得る所が大きいのは、まず、Javaで、こうコーディングしてはいけない、というアンチパターンと、それをリファクタリングした結果の、
こうあるべきだという常識が、コードのサンプルから学べるところです。その意味ではJavaのプログラム作法的な本でもあります。
読み方としては、プログラム作法の勉強のために精読するもよし、どんな手法があるのか、ざっと眺めた上で、リファクタリングが必要になったときに、必要な部分を精読するのもよいと思います。
「リファクタリングはなぜ有効か---Kent Beck
今できることを作り込めばそれで終わりと考えているのであれば、長くプログラマを続けていくことはできないでしょう。

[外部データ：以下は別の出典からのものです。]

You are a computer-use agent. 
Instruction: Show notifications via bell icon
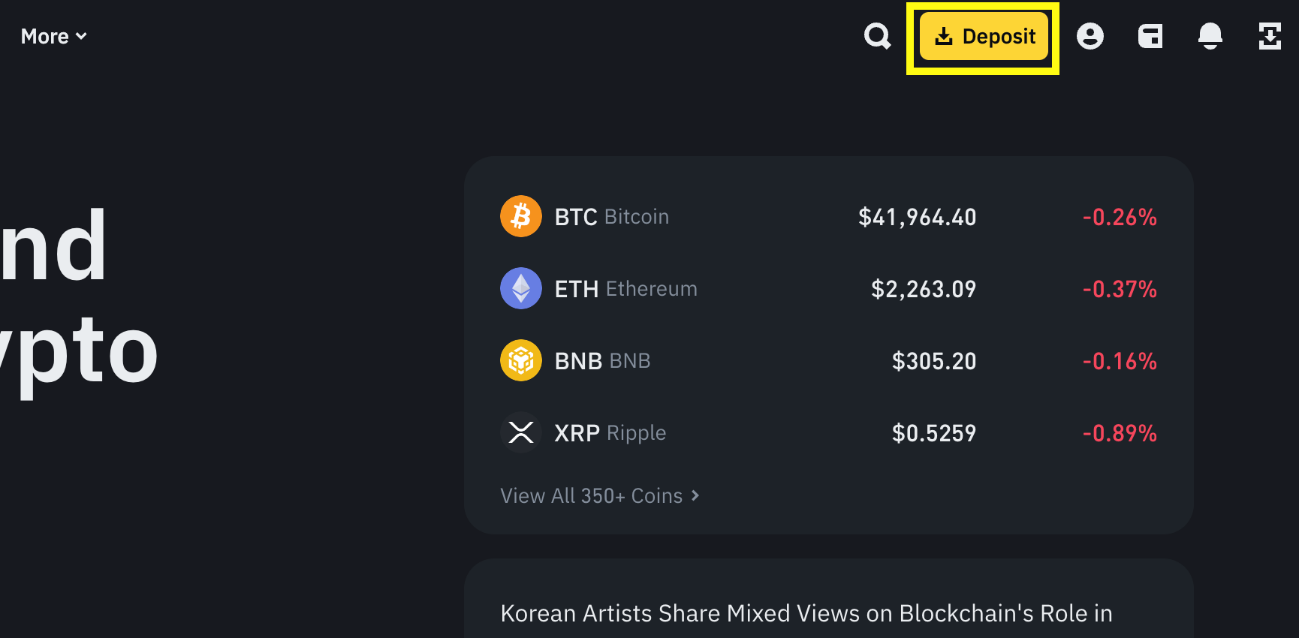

今日はできたからといって、明日には通用しないかもしれないそのやり方を通せば、いつかは敗者となってしまいます。
重要なのは、今の時点で何が必要かが把握できても、明日については何もわからないということです。
多分こうだろうと推測しても、想像もしなかったことが起こるかもしれません。
今日については十分把握できますが、明日については不十分なままです。
しかし、今日のためにしか仕事をしないとすれば、やがて明日には何もできないことになるでしょう。

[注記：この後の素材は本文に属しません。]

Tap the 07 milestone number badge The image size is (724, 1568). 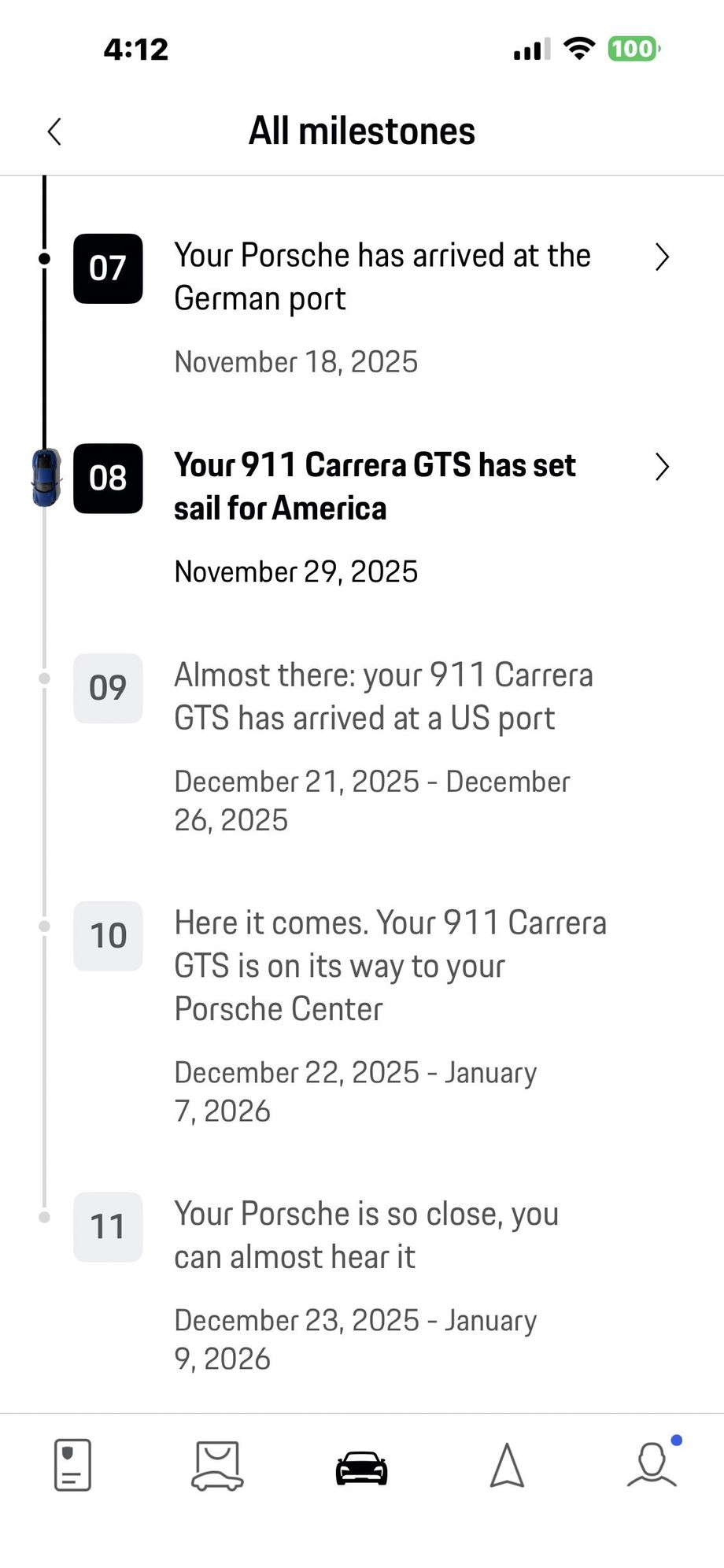pyautogui.click(x=108, y=268)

リファクタリングは、この苦境から抜け出すための手段です。
昨日の決定が、今日には意味を持たなくなったと気づいたならば、過去の決定を変更してしまえばいいのです。
そうすれば今日の仕事ができるようになります。
明日には、今日の理解が多少未熟だったと思うかもしれません。だったらまた変更すればいいのです。」
実際に中規模のリファクタリングをやってみた感想としては、リファクタリングとして、特別に作業を行うのではなく、
普段のプログラミングの一部として、少しづつ行うのが効果的であると思います。
ファウラーさんの本にも書いてあるのですが、大きなリファクタリングは、小さなリファクタリングを価値あるものとしている多くのメリットを欠いています。
(例えば、即座の満足、目に見える進捗)
実際、リファクタリング中の3日間は、外から見たら目に見える進捗は有りません。
しかし、その後のコーディングの進み具合には大いに貢献しましたし、コードレビューをやったのと同じ効果がありました。(バグもいくつか発見しました)
使ったのはTemplate Methodだったのですが、具体的な手順として、
(1)類似したコードから異なるコードを分離し、差異部分を抽出
(2)差異部分を同じシグニチャを持つメソッドを作成する
(3)メソッドの引き上げ
とあり、例題のコードを使って説明されていて、分かりやすいものでした。